Falun Gong practitioners display banners on Capitol Hill. (Sabrina Eaton, cleveland.com)

Adler said that repeated reports on Chinese atrocities like forced organ harvesting will help the Chinese regime see “there is no place to hide” and to change its practices.

“Once the whole world says in unison that these atrocities are unacceptable, they will come to an epic, inevitable end,” said Adler.
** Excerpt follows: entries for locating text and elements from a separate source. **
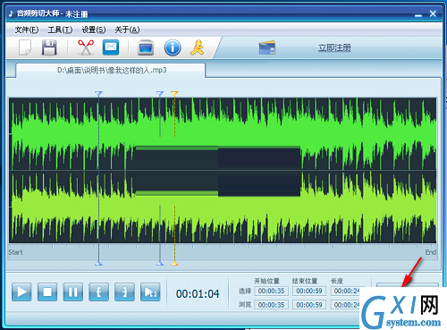Stop audio with the square Stop button
This screenshot has height=330, width=447.
pyautogui.click(x=47, y=292)
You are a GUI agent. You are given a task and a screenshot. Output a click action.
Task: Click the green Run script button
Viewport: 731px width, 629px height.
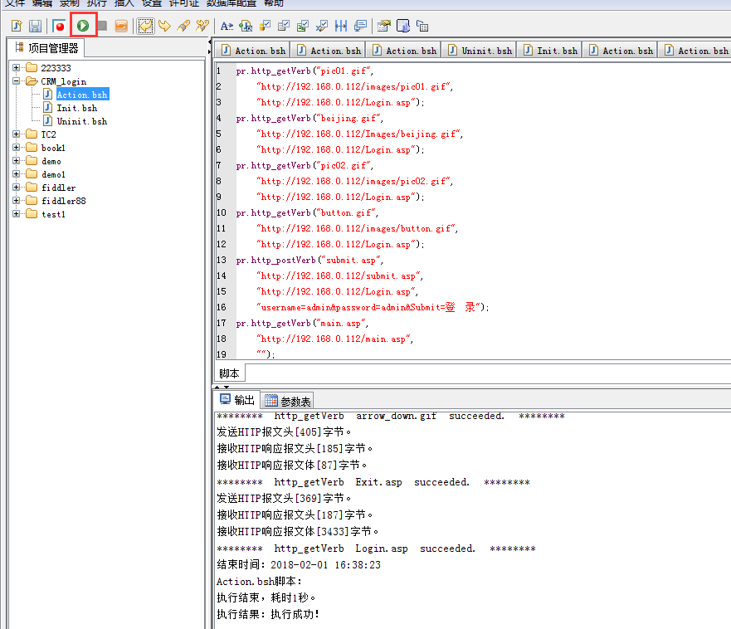click(83, 26)
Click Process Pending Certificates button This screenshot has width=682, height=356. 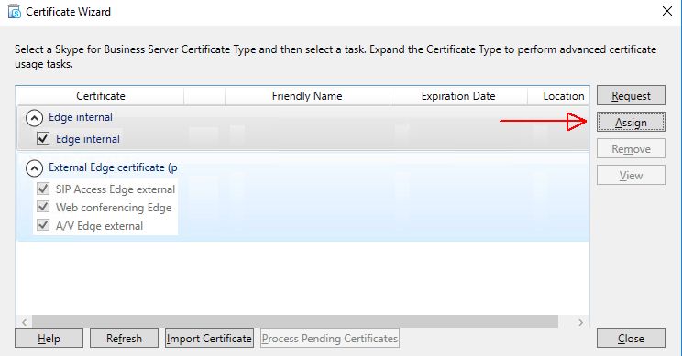(x=330, y=338)
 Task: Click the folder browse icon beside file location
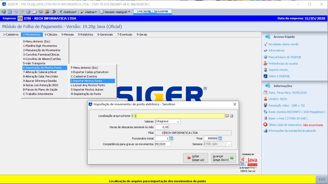tap(227, 116)
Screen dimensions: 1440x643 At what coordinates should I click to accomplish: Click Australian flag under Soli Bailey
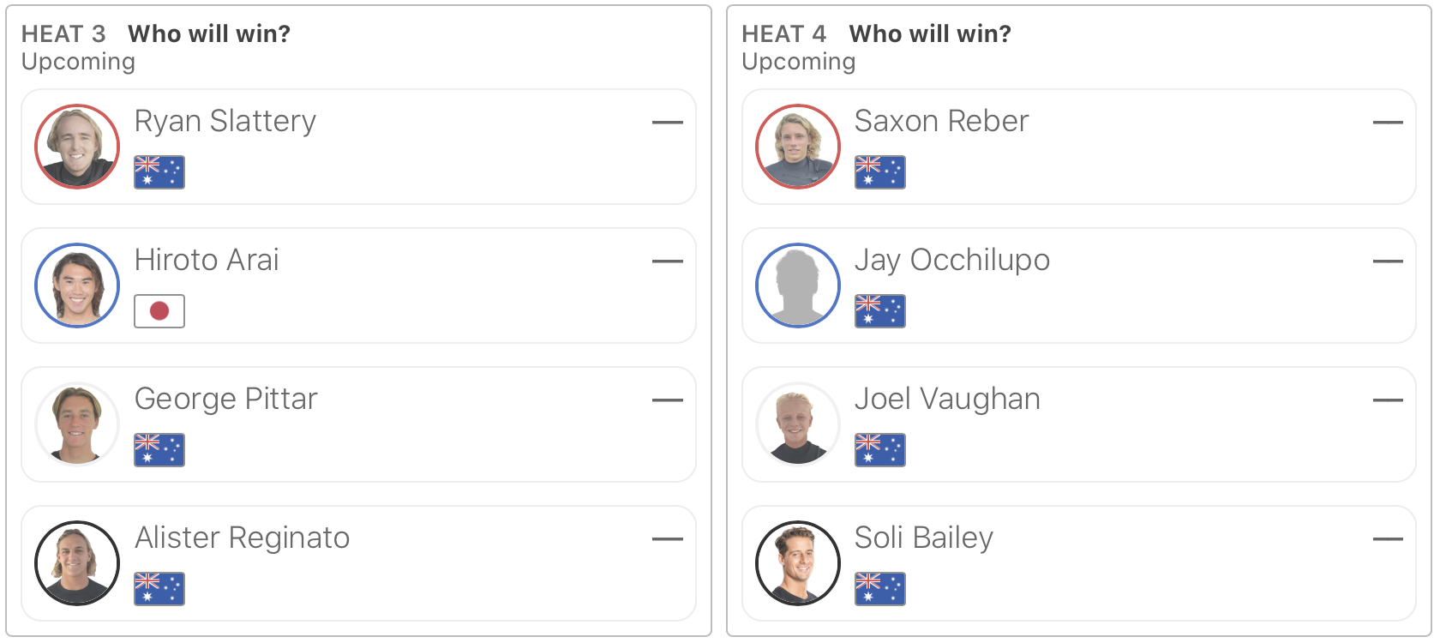[x=880, y=589]
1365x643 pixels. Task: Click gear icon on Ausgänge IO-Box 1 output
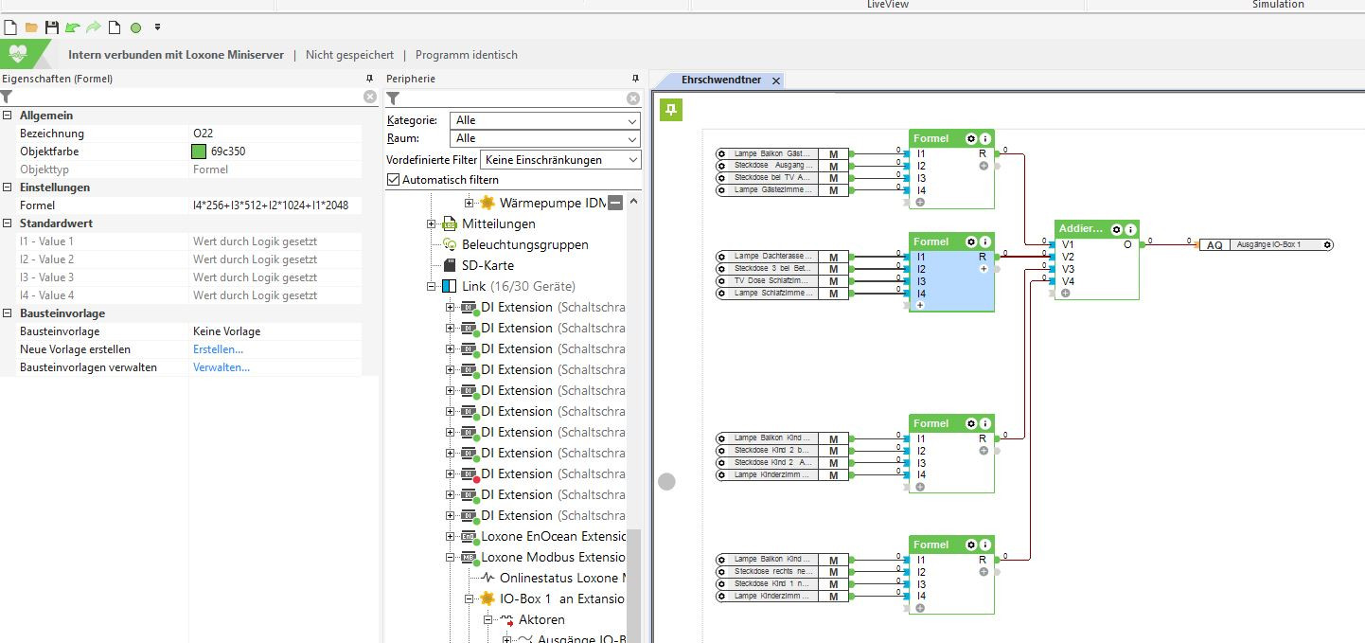[1327, 245]
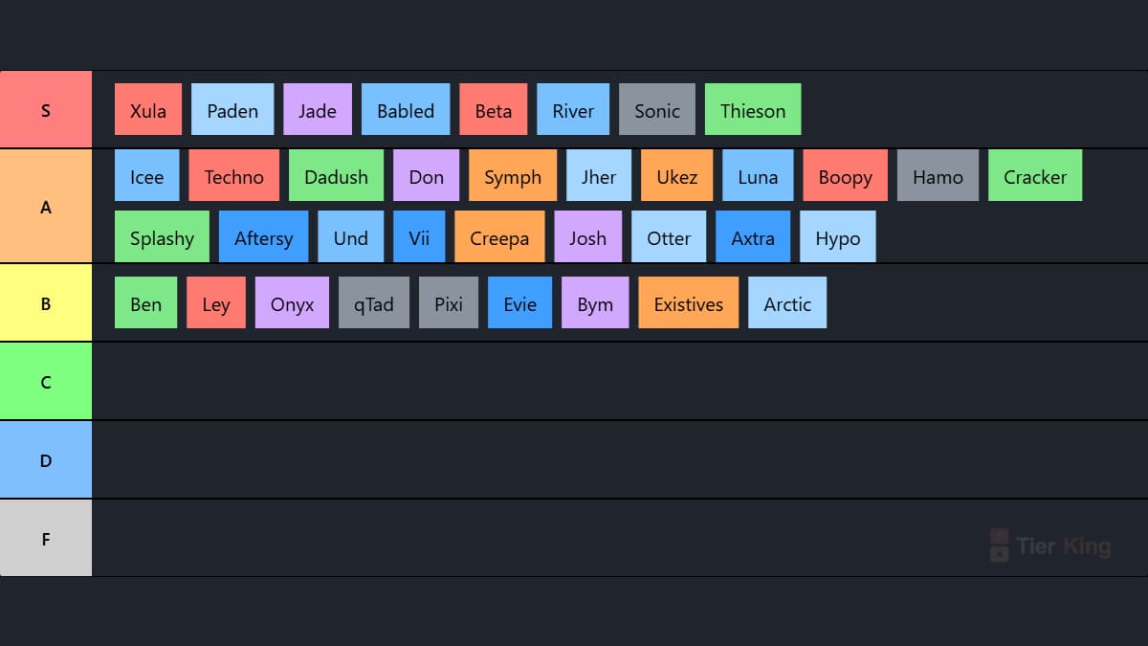Select the Cracker tile

click(1035, 175)
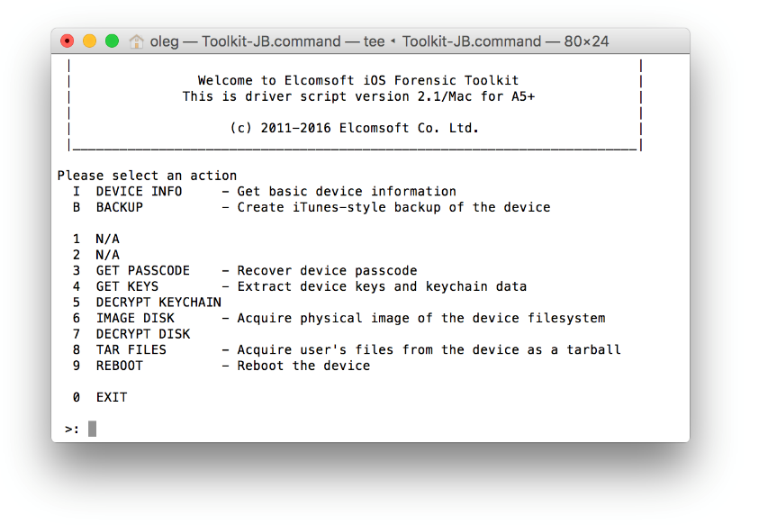The height and width of the screenshot is (525, 777).
Task: Click the N/A entry numbered 1
Action: [107, 240]
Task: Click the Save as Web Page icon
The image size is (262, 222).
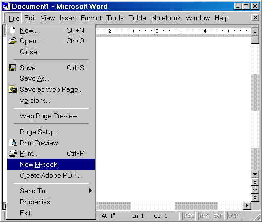Action: (x=13, y=89)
Cleveland’s Jian said that in addition to attending public protests of the Falun Gong’s treatment, Ohio Falun Gong members were meeting with the state’s congressional delegation to urge passage of a new Senate resolution that urges the Chinese government to “immediately cease and desist from its campaign to persecute Falun Gong practitioners,” promptly release all who are detained for exercising their spiritual beliefs and calls on China to “immediately end the practice of organ harvesting from all prisoners of conscience.”

Rachel Wang, an Ohio State University graduate student in computer science whose father was arrested for practicing Falun Gong, said she hopes U.S. pressure will force the communist party to give human rights to its people.

“We shouldn’t be treated this way,” agreed Leann Lee, a Pickerington warehouse worker. “We spread truth, compassion and forbearance.”